聖書の教えの中に『親を敬いなさい…』というような聖句があり、そこだけがいつも私の中で引っかかっていた。現在は宗教2世と呼ばれる人たちがYouTubeなどで様々な証言をして物議を醸している。泣いても泣いてもムチで叩かれたとか、学校で騎馬戦の時は見学、君が代は歌わない、誕生日も祝ってはならない、婚前交渉は禁じられていたし、他にも様々な掟があった。戒律はとても厳しく原理主義的なものであった。

『家で暴力をふるう親は聖書の原則に反していないのか、聖書の中に子どもが言う事をきかなければ鞭で叩きなさいというというような表現があるが、私の場合はどうなんだろう』というような事を市川姉妹にこっそり尋ねた。市川姉妹は母の特性をよく見抜いていた。『基本的に子どもは親の言う事をきくという聖書の原則はあるが、あなたのお母さんの場合はねぇ…』と困った顔をされた。
母は集会に行ったり、兄弟姉妹たちの前ではいつも笑顔で優しい人の仮面をかぶっていた。それを見破っていたのは、市川姉妹1人だけであった。

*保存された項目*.

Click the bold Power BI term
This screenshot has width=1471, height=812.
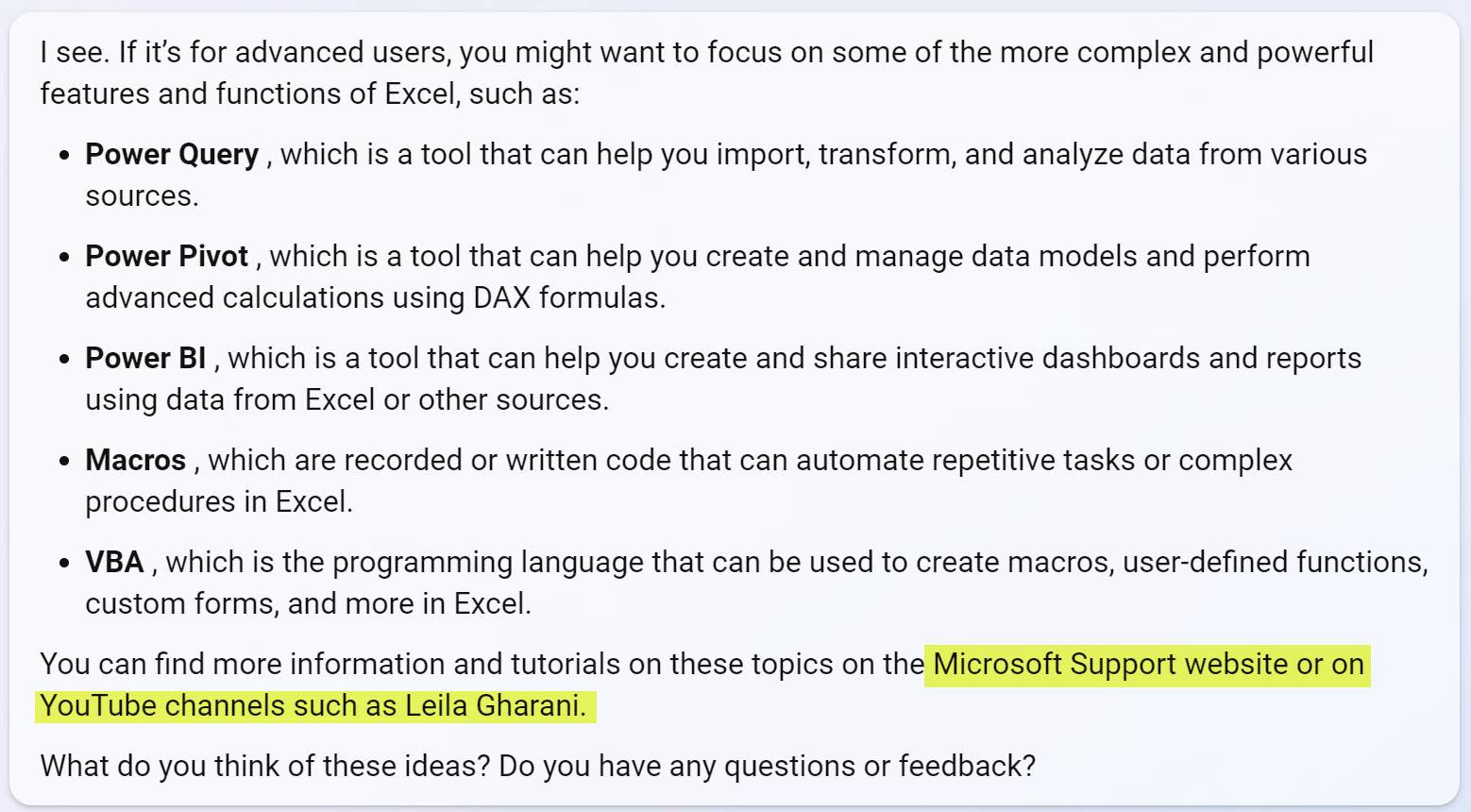pos(145,358)
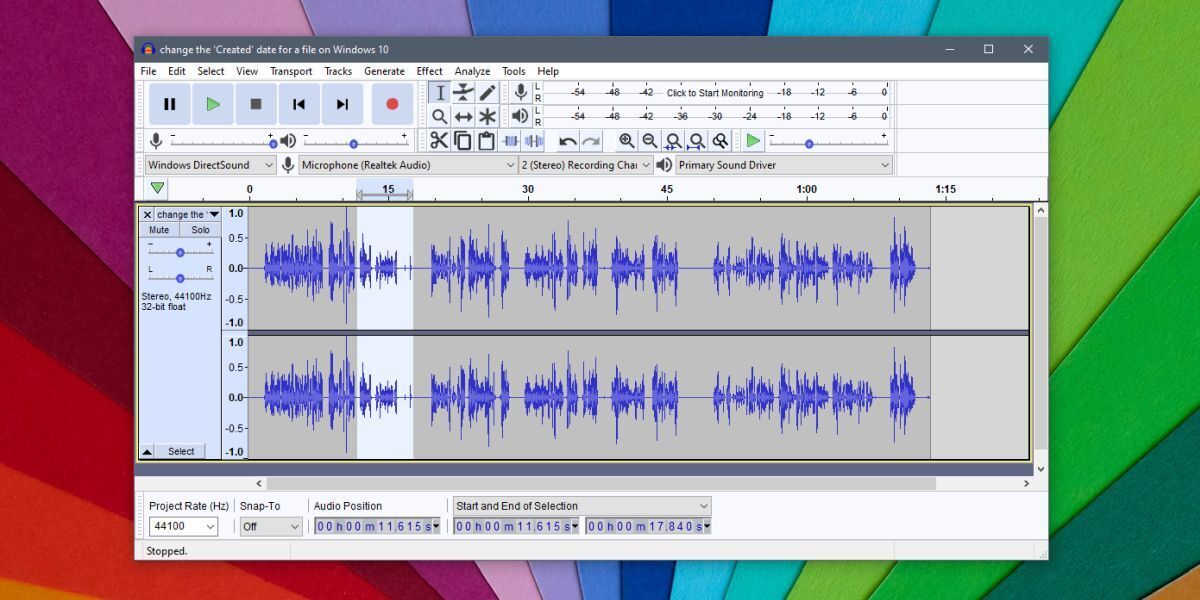This screenshot has width=1200, height=600.
Task: Open the Windows DirectSound host dropdown
Action: tap(210, 165)
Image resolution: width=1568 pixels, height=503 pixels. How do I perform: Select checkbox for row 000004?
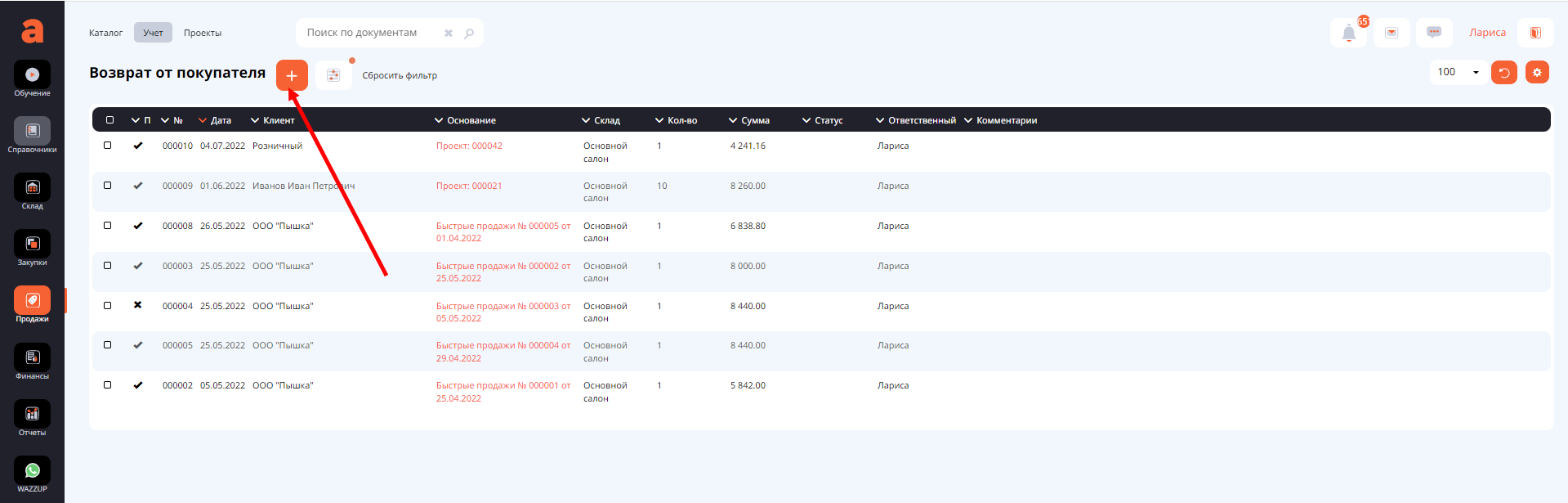[107, 306]
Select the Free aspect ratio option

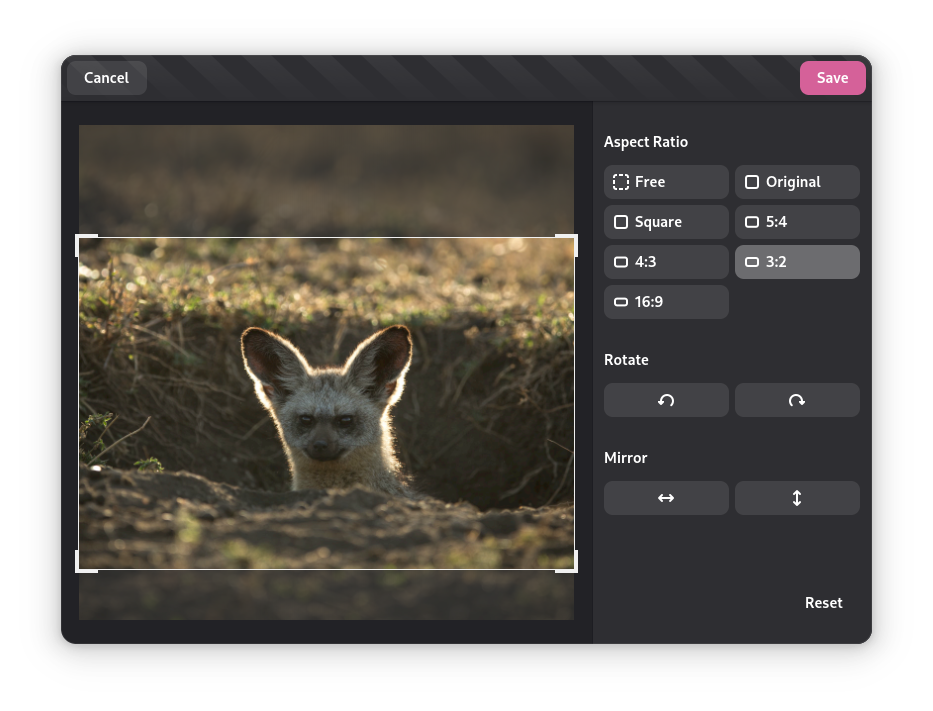[666, 181]
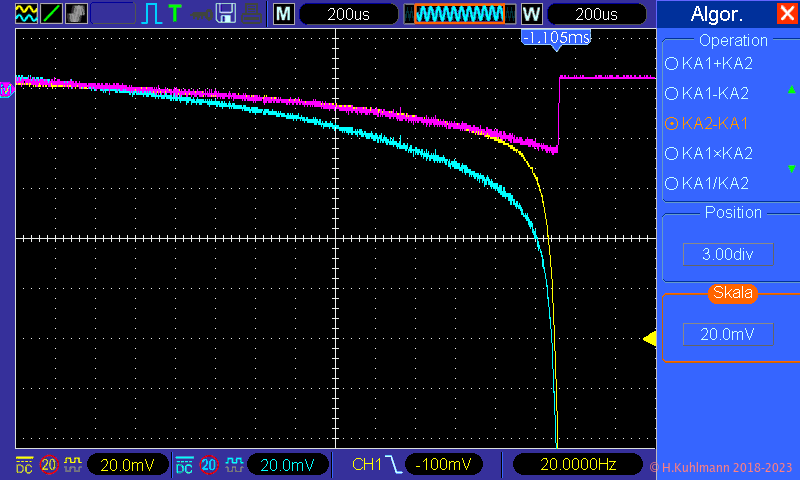Image resolution: width=800 pixels, height=480 pixels.
Task: Open the Skala scale setting
Action: coord(729,293)
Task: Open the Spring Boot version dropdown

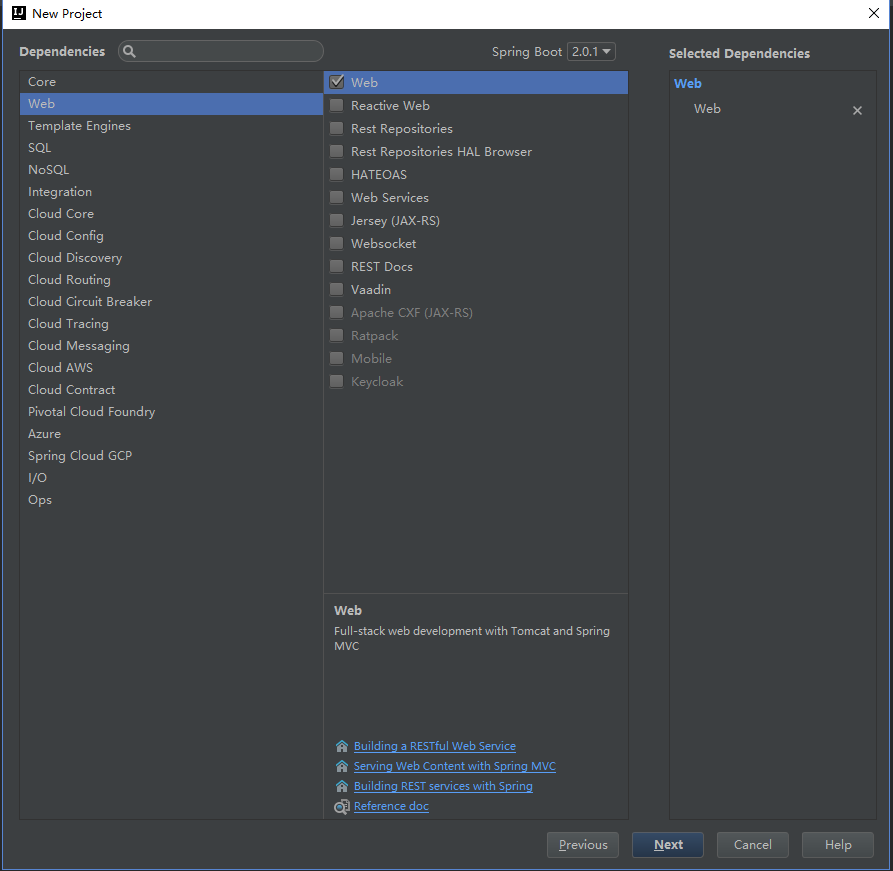Action: pyautogui.click(x=591, y=51)
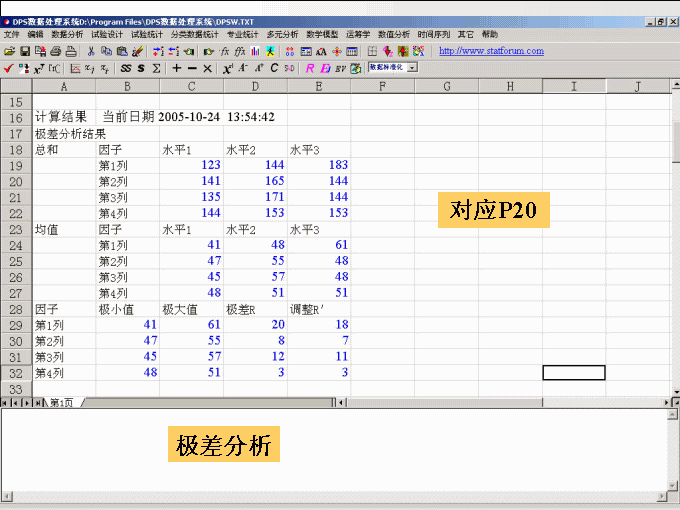
Task: Open the 数据分析 menu
Action: point(67,34)
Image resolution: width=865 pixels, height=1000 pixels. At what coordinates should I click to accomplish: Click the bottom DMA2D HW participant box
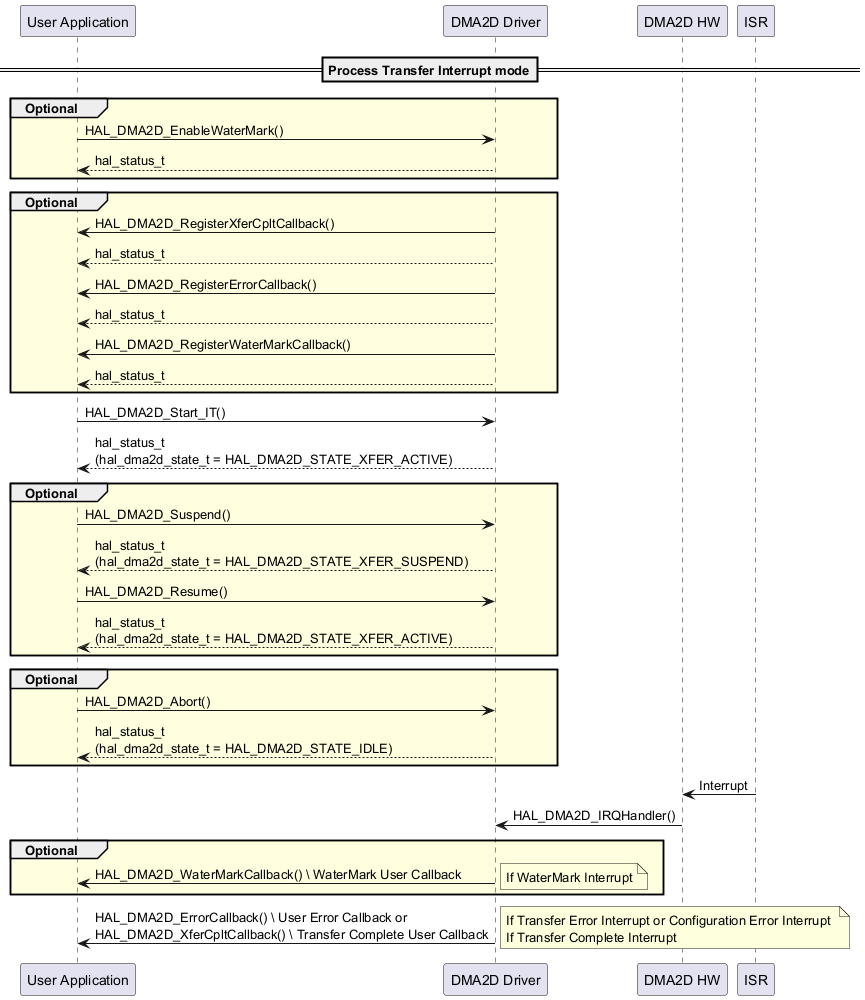click(682, 980)
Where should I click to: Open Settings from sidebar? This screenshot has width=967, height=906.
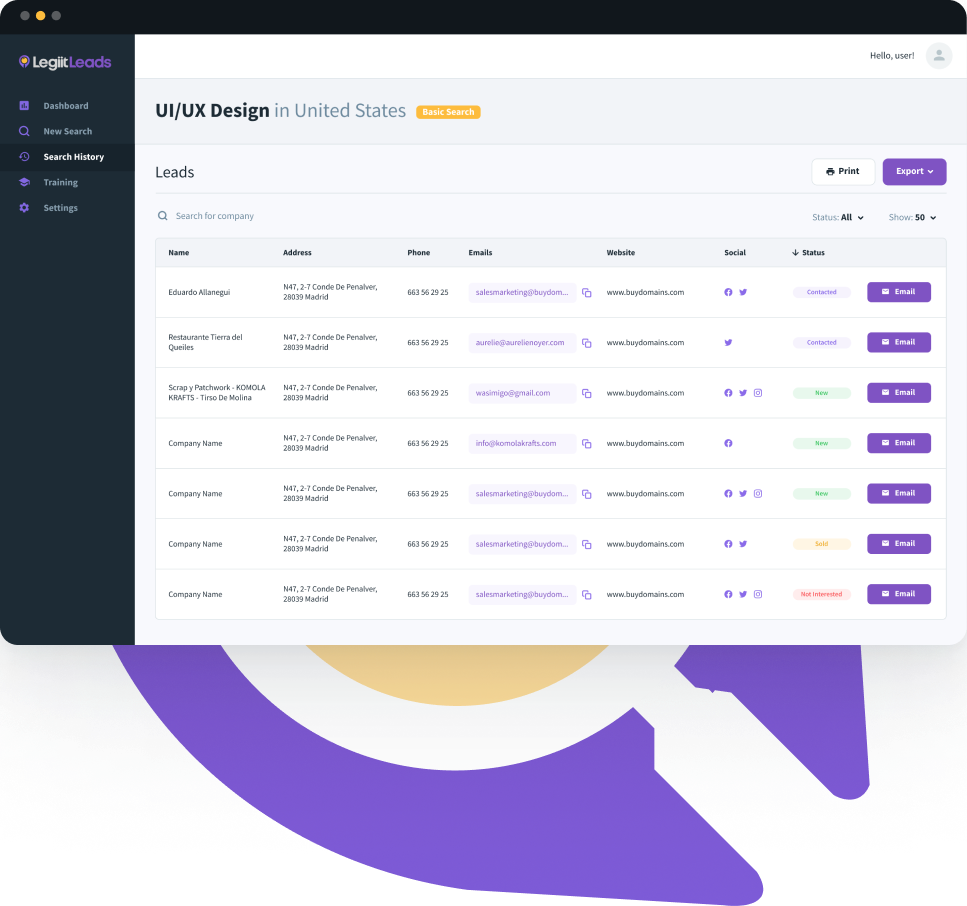click(60, 208)

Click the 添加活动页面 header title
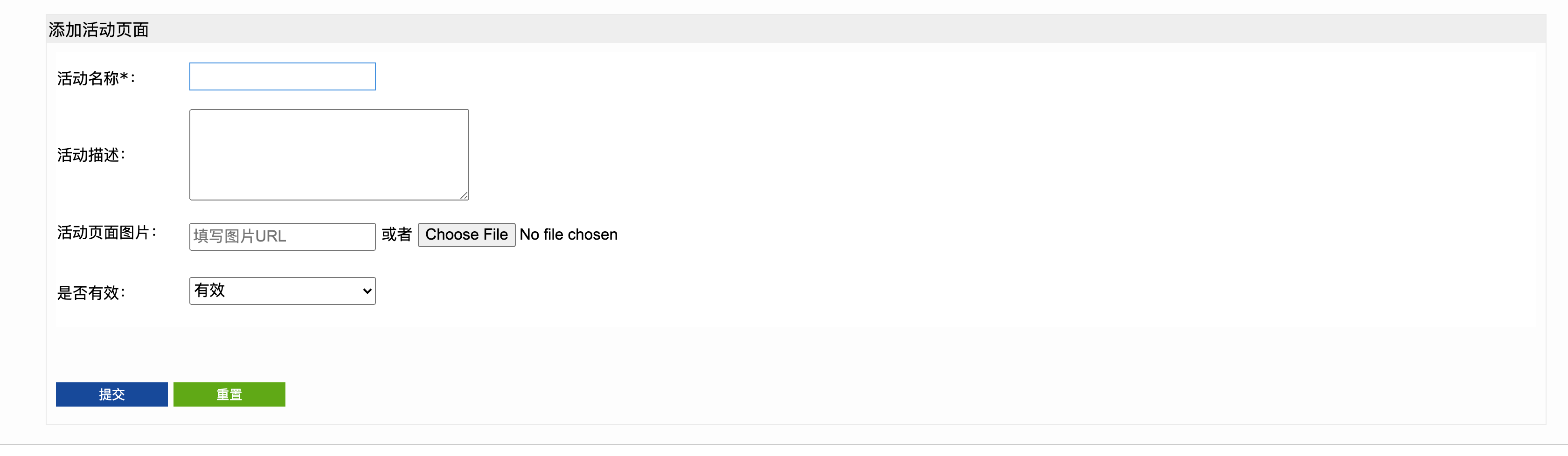98,30
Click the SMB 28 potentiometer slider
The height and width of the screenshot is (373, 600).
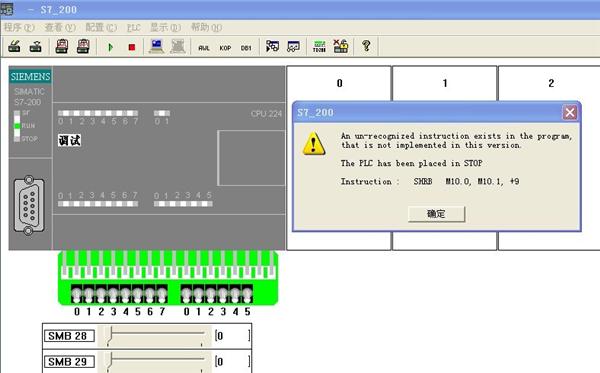(x=155, y=336)
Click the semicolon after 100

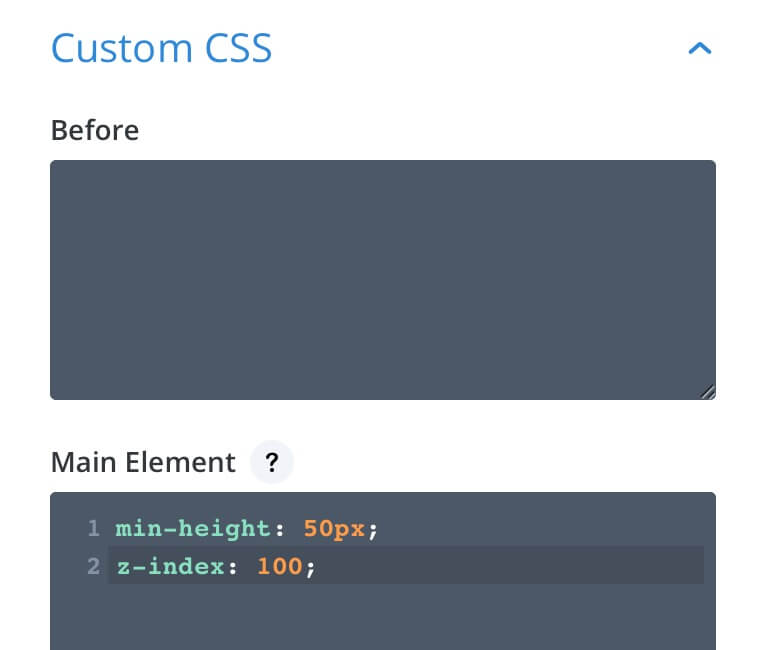[x=310, y=568]
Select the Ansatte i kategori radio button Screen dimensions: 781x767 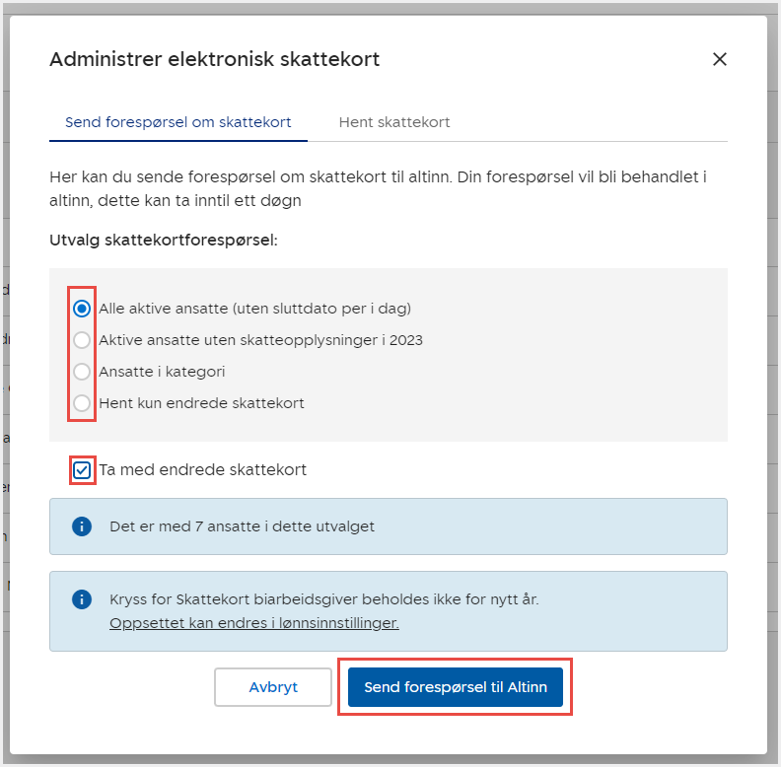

*問題 1*.
宗教と母についての文章を読んで、次の問いに答えてください。
(a) 宗教2世と呼ばれる人たちは、どこで様々な証言をしていますか。
(b) 筆者は、家で暴力をふるう親について誰にこっそり尋ねましたか。
(c) 母は集会や兄弟姉妹たちの前で、どんな様子でしたか。
*問題 2*. 宗教と母についての文章の最後の文のあとから、続きを書いてください。
この一覧は今回使いません。

*解答 1*.
(a) YouTubeなど
(b) 市川姉妹
(c) いつも笑顔で優しい人の仮面をかぶっていた。

*解答 2*.
祖父母はそんな母の宗教をとにかく毛嫌いしていた。理由は『同じキリスト教でも普通のならまだいい、あれが(母)やっとるのはキチガイ宗教だ、恥さらしだ、レナは決して入信しないように』と言っていた。結局のところ、ユダヤ教がベースになっている新興宗教というのが気に入らない、普通のカトリック教徒ならまだ格好がつく、世間体のことを指していた。

とにかく私が中学生になってから母の熱心な信仰は増し、祖父母からの反対は日に日に正比例のグラフの如く増した。祖父と母は会社で大喧嘩をし、家では宗教の事でモメにモメた。

私が1番悲しかったのは、それまでは友達を家に呼んで母がケーキを焼いてくれ、お誕生日を皆に祝ってもらっていたのに、ある年から何の前ぶれもなく全てなくなってしまった事だった。当然クリスマスもなくなった。
それから先は、不憫に思った祖母が毎年ホールケーキを用意してくれ、誕生日を祝ってくれた。隣町の好きな洋服屋さんで、値段の張る大人っぽいブルーのトップスとチェックのミニスカートを買ってもらった。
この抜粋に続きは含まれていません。